▶ _Problem statement_: Retype every line from the one containing "Click the GKS Katowice club crest" through the last line of the records below, both included; leave out the pictures.

◇ ◇ ◇ ◇

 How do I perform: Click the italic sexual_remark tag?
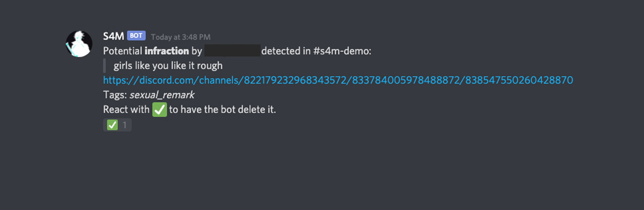click(x=162, y=95)
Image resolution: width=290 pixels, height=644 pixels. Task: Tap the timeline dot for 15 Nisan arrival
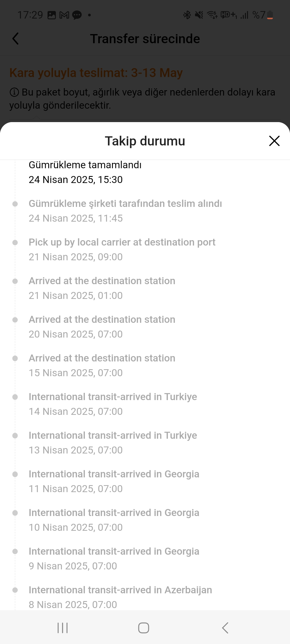[x=15, y=358]
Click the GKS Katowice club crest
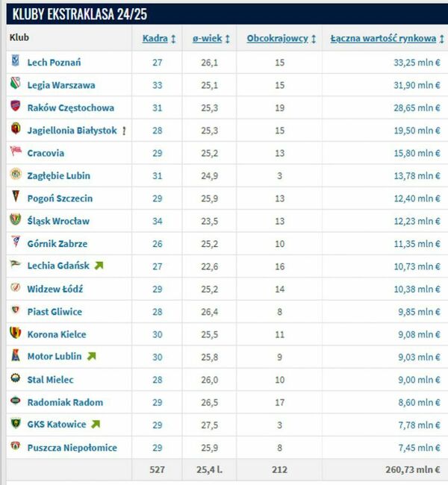 pyautogui.click(x=15, y=424)
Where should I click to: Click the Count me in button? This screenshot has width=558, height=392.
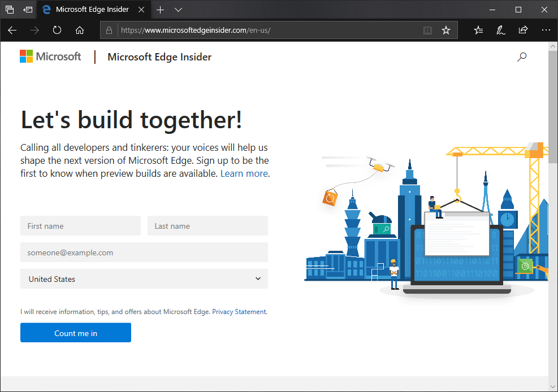(75, 333)
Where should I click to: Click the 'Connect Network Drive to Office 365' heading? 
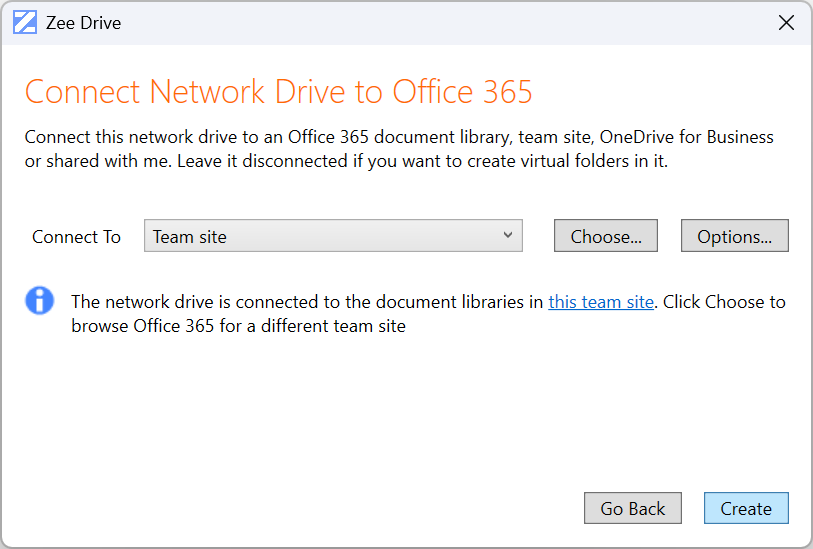click(278, 92)
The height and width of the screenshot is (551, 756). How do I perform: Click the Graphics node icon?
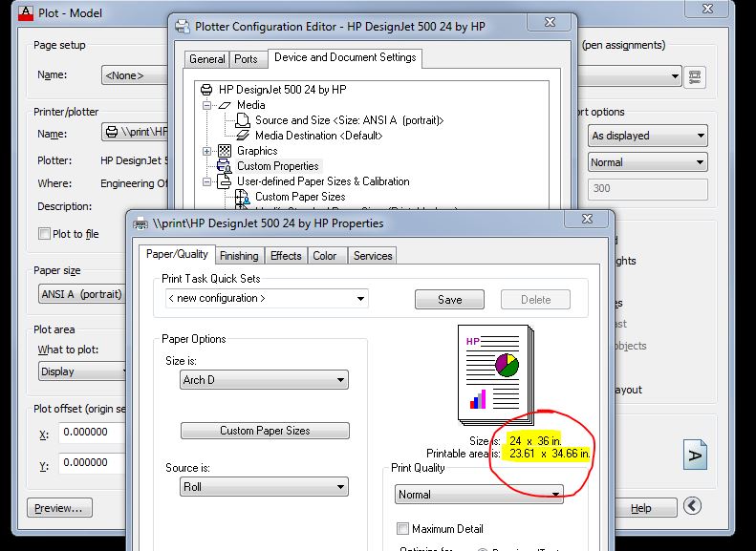point(225,151)
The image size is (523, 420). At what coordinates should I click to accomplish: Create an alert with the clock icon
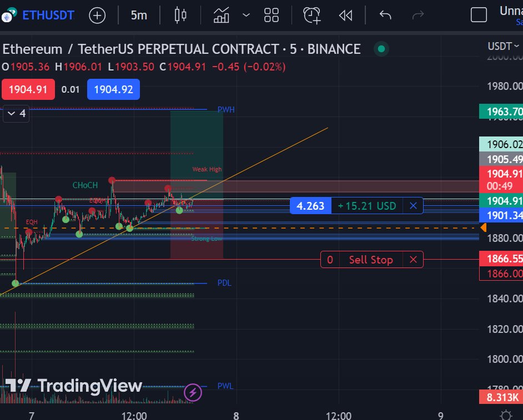pyautogui.click(x=311, y=15)
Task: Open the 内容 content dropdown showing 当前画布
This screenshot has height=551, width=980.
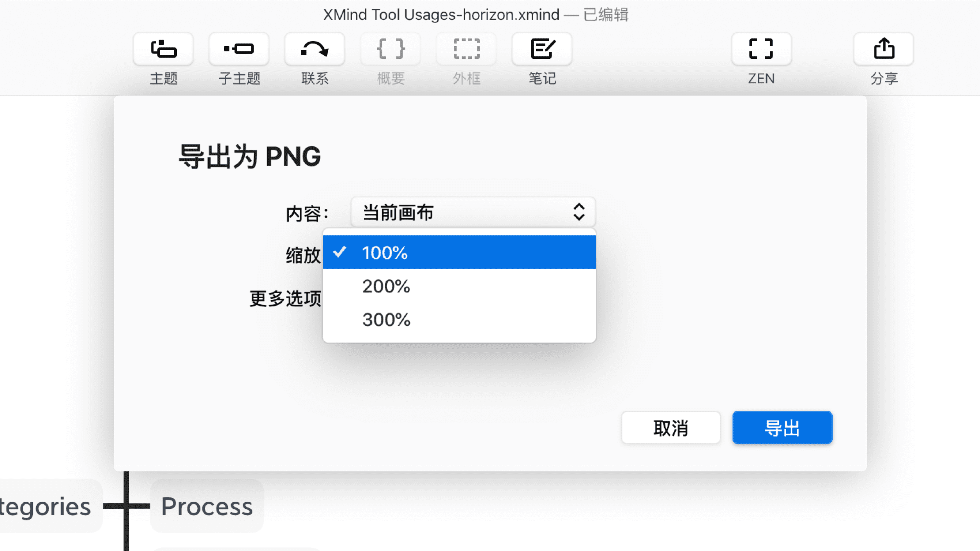Action: point(473,213)
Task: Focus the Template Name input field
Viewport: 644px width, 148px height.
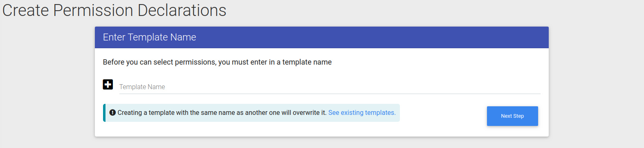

◇ ◇ ◇ ◇

▶ _Solution for this problem_:
Click the GKS Katowice club crest
 pyautogui.click(x=15, y=424)
Where should I click to: Click the Count me in button? This screenshot has width=558, height=392.
(75, 333)
Where should I click to: Click the 'Connect Network Drive to Office 365' heading? 
click(278, 92)
The height and width of the screenshot is (551, 756). How do I perform: Click the Graphics node icon?
point(225,151)
The image size is (523, 420). At what coordinates should I click to accomplish: Create an alert with the clock icon
pyautogui.click(x=311, y=15)
Task: Open the 内容 content dropdown showing 当前画布
This screenshot has height=551, width=980.
Action: point(473,213)
Task: Focus the Template Name input field
Viewport: 644px width, 148px height.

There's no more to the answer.